## EXERCISE TEXT
[Start of section]

There are many ways that Township officials seek input from residents. Watertown Charter Township uses periodic surveys approximately every 10 years as one way to learn what’s on residents’ minds. In February and March of 2019, Township officials sought resident opinions about many topics through a survey similar to one last done in 2007.
We sent an invitation to participate in the online survey to every household in the township, offered paper copies upon request, and 11% of the adult population completed the survey. Thank you to those who took the time to share your thoughts with us through the survey!
Some things haven’t changed since 2007; as then, many respondents value the “rural” and “quiet” characteristics of the township. Other things, like views on taxes, have changed.
For complete survey results, see the 2019 Watertown Township Survey Results.
Here’s a small snapshot of what we heard from respondents:
- Nearly 90% believe the township is headed in the right direction.
- The top five concerns (from the choices given) are: taxes, roads, high speed cable/internet, non-motorized transportation, and fire and ambulance service.
- Participants were more interested in maintaining services than keeping taxes low. This is a complete reversal in attitude since 2007.
- Respondents (57%) said “no” to recreational marijuana sales in the township. We heard you and in July 2019, we approved an ordinance prohibiting recreational marijuana sales. That ordinance joined a previous one in April 2017 that prohibited medical marijuana dispensaries.
One of the many reasons for doing the survey was to gauge the appetite of residents for a potential millage to support fire/ambulance service, roads, and cable/internet services. For the first time, this year we had to take money from our rainy day fund to cover general operating expenses. The reasons for this shortfall are many and can be confusing, but can be put into three groups:
- Property tax revenue is just returning to the 2009 level. This means that the township’s income hasn’t increased in about 10 years, even though costs and inflation have increased year after year.
- Developers went bankrupt after bonded infrastructure was already in place that obligated the township to continue bond payments.
- Development all but stopped as a result of the recession.
Reduction in tax collection because of the State’s tax code
- The Headlee Amendment of 1978 was designed to keep property tax increases in check. It never considered that property taxes would decline or that a housing market crash would be possible. Headlee reduces millage based on growth from the previous year, but does not consider that values may have fallen drastically. This results in an unintended reduction in operating dollars for the township, while the costs for basic operating services like roads and emergency services continue to rise.
- The state revenue sharing formula changed, and the township now receives only constitutionally protected payments, a significant decrease in funding.
Phasing out of a grant to support fire services
- We received a grant to fill the gap left from decreased revenues from the recession and tax code (see above) to fund and train full-time firefighters. There is no continuing funding to support this level of service.
- The level of service is important.
- Volunteer and part-time firefighters are a thing of the past. The fire department continues to try and hire qualified volunteers, but they have been unable to keep them on staff. Qualified emergency service workers are becoming increasingly difficult to find.

[End of section]

## RAW DATA
[Start of section]

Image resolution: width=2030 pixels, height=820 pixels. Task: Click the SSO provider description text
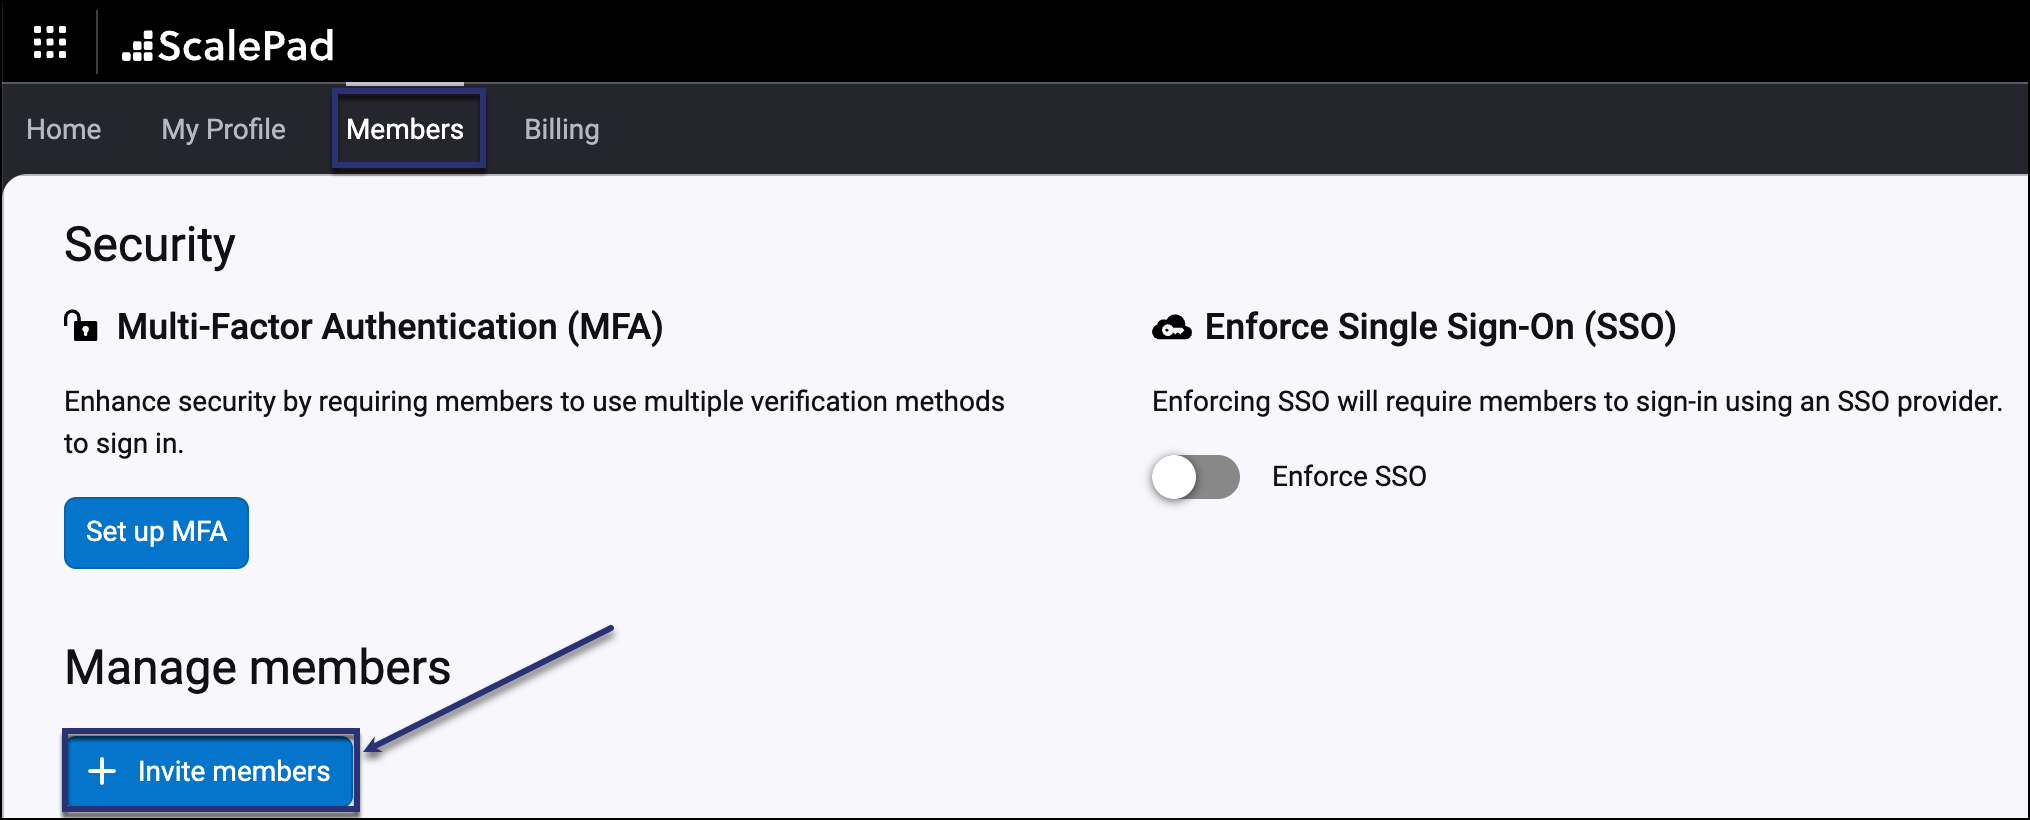click(x=1577, y=402)
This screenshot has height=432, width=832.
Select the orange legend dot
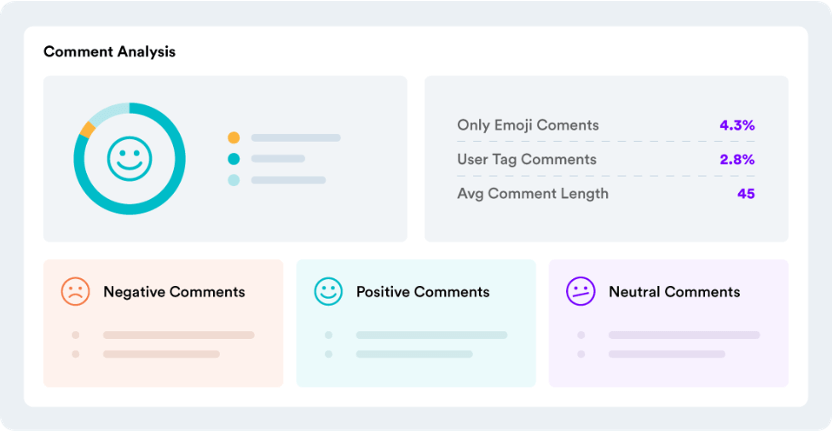[234, 137]
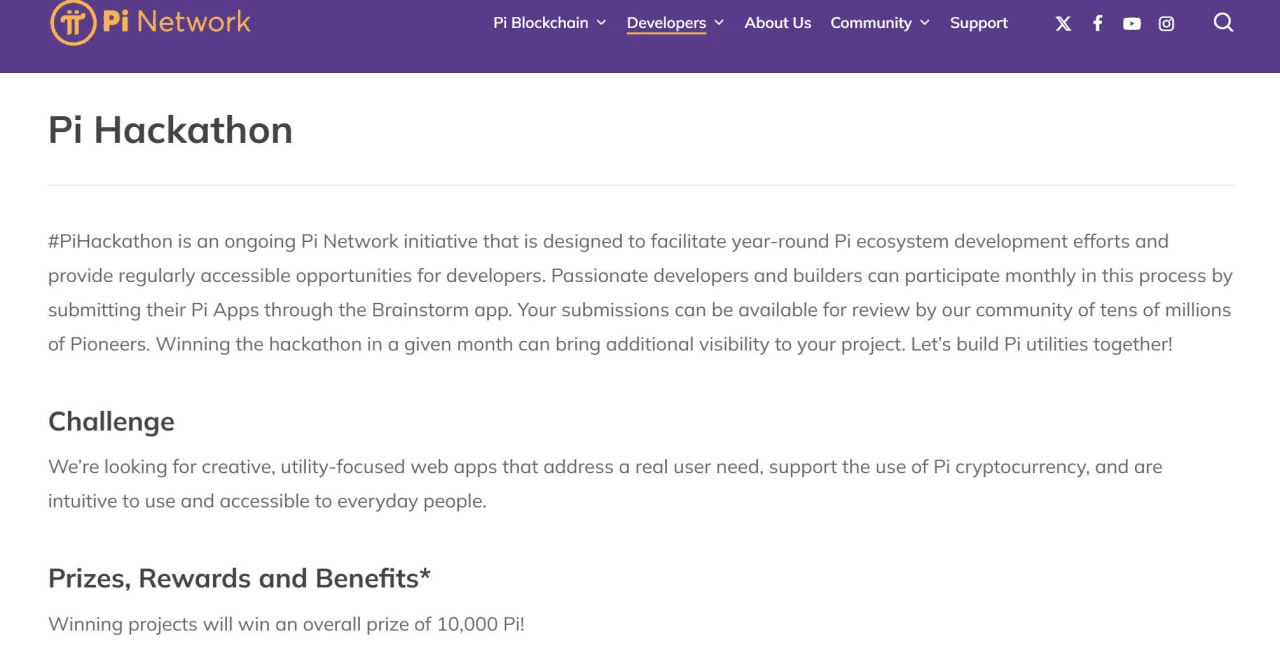Open the X (Twitter) social icon
The width and height of the screenshot is (1280, 670).
[x=1063, y=23]
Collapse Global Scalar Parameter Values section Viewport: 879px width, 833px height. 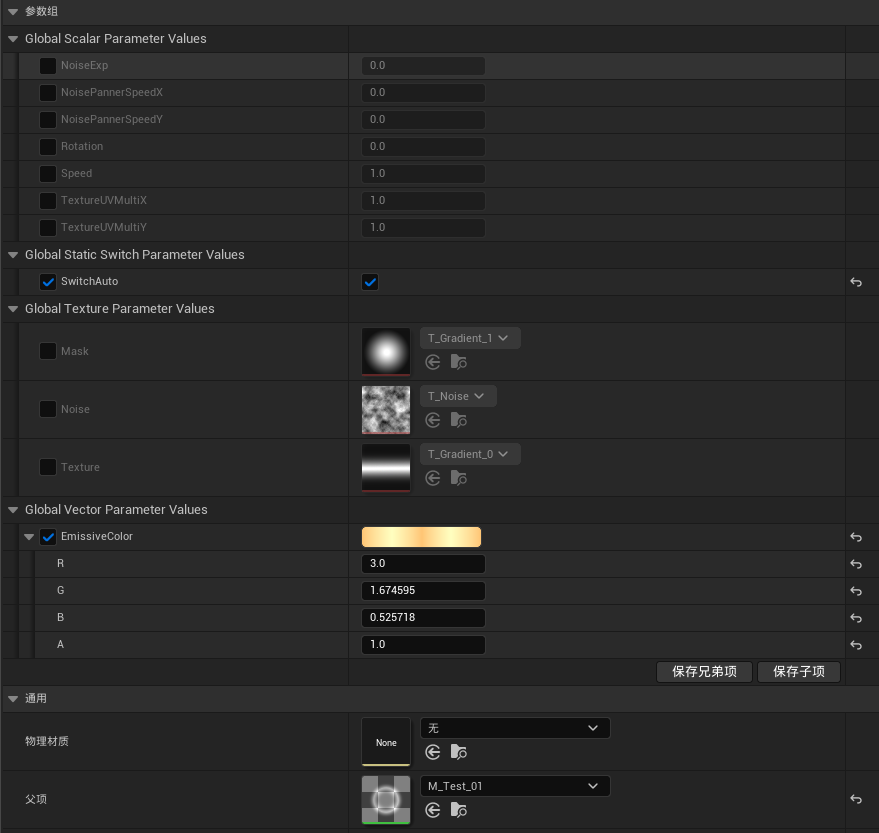click(12, 38)
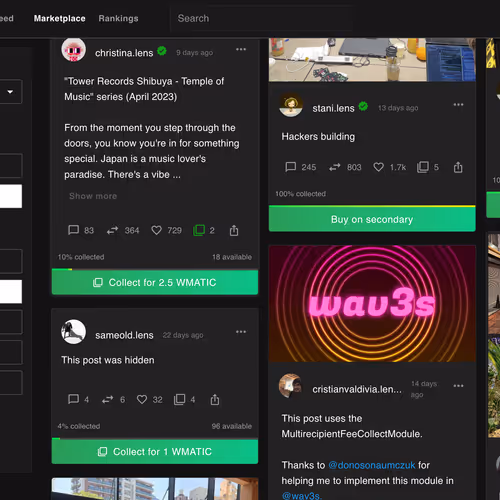Image resolution: width=500 pixels, height=500 pixels.
Task: Expand the left sidebar dropdown arrow
Action: coord(10,92)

[End of section]

## YOUR INSTRUCTIONS
Reproduce word for word the passage of the Watertown Township survey text starting at "- Participants were" and ending at "medical marijuana dispensaries.".

## YOUR SOLUTION
- Participants were more interested in maintaining services than keeping taxes low. This is a complete reversal in attitude since 2007.
- Respondents (57%) said “no” to recreational marijuana sales in the township. We heard you and in July 2019, we approved an ordinance prohibiting recreational marijuana sales. That ordinance joined a previous one in April 2017 that prohibited medical marijuana dispensaries.